23. Intonation is a complex unity of sentence stress, rhythm, tempo, speech melody and voice timbre. Each syllable in a sense group is pronounced on a certain pitch level and bears a definite amount of loudness. Intonation patterns serve to actualize sense groups. Intonation is a language universal. According to R. Kingdon the most important nuclear tones in English are: Low Fall, High Fall, Low Rise, High Rise, and Fall-Rise.
The sense group is a group of words which is semantically and syntactically complex.
In Phonetics actualized sense groups are called intonation groups.
Intonation patterns containing a number of syllables consist of the following parts:

  • the prehead

  • the head (the 1st accented syllable)

  • the scale (begins with the 1st acc.syll.)

  • the nucleus (the last acc.syll.) – is the most important part of the intonation pattern.

  • the tail – conveys no particular information

The parts of intonation patterns can be combined in various ways expressing different meanings and attitudes.
The number of possible combinations is more than 100. But not all of them are equally important. That’s why the number may be reduced to fewer combinations that are important. Thus Prof. O’Connor gives 10 important tone-groups. Each intonation group has a communicative center (a semantic center). It conveys the most important piece of information. which is usually something new. The terminal tone arranges the intonation group both semantically and phonetically.

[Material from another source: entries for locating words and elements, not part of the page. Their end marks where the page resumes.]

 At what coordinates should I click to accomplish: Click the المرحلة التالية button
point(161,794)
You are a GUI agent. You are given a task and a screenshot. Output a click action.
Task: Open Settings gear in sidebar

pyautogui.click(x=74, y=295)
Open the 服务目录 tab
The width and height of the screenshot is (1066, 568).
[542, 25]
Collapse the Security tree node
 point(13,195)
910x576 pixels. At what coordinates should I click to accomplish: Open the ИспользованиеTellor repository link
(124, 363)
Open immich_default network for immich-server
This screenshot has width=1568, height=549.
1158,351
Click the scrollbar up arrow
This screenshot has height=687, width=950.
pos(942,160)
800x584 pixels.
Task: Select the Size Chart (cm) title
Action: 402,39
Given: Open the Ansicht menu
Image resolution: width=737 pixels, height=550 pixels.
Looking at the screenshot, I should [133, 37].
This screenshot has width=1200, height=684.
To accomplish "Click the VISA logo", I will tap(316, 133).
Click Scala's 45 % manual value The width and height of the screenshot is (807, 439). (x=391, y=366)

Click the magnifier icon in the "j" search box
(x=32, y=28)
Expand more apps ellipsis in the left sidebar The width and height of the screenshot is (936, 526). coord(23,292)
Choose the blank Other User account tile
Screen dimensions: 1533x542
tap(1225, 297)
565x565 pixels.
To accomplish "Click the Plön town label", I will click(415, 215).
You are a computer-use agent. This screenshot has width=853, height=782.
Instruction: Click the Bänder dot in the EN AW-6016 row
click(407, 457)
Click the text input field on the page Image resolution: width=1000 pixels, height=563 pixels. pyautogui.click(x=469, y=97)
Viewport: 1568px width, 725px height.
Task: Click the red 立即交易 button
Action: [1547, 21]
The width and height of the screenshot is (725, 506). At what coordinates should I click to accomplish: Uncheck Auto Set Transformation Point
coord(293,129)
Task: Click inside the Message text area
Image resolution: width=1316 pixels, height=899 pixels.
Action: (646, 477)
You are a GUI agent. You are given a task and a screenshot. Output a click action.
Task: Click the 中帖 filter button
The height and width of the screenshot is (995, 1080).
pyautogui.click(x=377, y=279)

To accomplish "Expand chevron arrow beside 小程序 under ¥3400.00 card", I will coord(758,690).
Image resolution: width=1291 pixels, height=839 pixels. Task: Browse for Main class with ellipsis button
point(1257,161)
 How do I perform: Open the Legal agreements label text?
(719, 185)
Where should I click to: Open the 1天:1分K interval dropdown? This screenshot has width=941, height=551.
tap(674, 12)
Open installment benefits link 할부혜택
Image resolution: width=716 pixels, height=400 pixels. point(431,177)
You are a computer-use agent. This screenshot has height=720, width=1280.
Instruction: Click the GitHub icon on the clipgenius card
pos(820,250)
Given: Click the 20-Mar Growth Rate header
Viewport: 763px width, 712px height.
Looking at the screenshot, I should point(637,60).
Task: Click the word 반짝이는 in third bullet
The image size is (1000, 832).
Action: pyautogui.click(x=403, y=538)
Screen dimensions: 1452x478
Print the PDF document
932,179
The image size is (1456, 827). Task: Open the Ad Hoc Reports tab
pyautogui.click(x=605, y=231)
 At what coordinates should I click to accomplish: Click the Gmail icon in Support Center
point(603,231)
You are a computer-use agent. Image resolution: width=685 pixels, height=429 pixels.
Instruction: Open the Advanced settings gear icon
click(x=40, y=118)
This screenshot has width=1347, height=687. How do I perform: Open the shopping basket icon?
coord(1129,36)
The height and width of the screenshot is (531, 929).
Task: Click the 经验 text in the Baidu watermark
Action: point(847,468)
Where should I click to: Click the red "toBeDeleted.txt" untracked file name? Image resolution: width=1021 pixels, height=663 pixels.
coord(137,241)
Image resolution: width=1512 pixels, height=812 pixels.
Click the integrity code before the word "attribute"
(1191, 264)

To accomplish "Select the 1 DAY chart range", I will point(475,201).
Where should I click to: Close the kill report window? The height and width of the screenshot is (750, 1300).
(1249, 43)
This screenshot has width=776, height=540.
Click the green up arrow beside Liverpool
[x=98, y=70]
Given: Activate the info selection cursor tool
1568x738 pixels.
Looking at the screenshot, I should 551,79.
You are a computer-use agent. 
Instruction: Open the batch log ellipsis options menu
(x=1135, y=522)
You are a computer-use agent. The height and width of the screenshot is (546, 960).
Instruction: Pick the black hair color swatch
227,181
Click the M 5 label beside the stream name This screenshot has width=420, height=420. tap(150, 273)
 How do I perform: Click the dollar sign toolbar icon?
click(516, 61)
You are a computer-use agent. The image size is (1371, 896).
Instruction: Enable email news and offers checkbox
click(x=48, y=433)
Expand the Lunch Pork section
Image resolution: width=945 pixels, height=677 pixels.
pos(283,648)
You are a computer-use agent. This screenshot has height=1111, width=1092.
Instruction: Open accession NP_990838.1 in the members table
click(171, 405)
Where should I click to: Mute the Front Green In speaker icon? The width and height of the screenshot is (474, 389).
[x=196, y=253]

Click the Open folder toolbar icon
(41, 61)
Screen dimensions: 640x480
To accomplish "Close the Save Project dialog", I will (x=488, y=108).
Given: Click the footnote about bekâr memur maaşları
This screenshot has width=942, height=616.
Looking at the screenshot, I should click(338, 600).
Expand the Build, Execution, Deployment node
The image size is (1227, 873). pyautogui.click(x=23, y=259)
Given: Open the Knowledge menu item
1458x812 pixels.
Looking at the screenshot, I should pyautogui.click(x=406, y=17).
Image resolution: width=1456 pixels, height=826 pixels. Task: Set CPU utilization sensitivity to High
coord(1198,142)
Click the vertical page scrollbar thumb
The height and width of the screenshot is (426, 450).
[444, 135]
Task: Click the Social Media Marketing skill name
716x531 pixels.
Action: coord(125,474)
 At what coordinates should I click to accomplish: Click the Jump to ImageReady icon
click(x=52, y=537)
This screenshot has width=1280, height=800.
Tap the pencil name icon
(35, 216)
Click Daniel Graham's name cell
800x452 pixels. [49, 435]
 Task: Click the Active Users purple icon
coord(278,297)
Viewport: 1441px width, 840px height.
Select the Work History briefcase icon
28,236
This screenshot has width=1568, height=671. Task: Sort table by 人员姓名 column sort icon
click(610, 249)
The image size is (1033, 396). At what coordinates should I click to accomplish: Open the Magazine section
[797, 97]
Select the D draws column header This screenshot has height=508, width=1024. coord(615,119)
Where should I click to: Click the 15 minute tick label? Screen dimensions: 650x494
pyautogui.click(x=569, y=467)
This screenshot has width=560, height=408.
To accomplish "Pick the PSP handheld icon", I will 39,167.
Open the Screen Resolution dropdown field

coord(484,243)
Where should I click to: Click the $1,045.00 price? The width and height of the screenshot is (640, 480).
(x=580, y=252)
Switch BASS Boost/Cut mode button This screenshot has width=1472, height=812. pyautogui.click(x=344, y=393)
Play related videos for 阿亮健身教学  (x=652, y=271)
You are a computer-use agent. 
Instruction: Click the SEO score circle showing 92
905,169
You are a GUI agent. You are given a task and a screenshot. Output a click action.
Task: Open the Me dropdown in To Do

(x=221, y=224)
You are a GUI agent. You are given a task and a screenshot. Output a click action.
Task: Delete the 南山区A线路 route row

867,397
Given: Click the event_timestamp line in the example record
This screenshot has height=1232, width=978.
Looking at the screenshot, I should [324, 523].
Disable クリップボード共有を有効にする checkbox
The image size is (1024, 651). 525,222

  • constitutive (it presupposes the integrative function on the one hand when intonation arranges intonation groups into bigger syntactic units: sentences, syntactic wholes and texts)

  • delimitative (it manifests itself when intonation divides texts, syntactic wholes and sentences units that is intonation groups).

  • distinctive It is realized when intonation serves:

→ to distinguish communicative types of sentences (the communicatively distinctive function)
→ the actual meaning of a sentence (the semantically-distinctive function)
→ the speaker’s attitude to the contents of the sentence, to the listener and to the topic of conversation (the attitudinally-distinctive function)
→ the style of speech (the stylistically distinctive function)
the syntactically distinctive function (one and the same syntactic unit may be divided into a different number of intonation groups. This division may be important for the meaning).
→ the function of differentiating between the theme and the rheme of an utterance.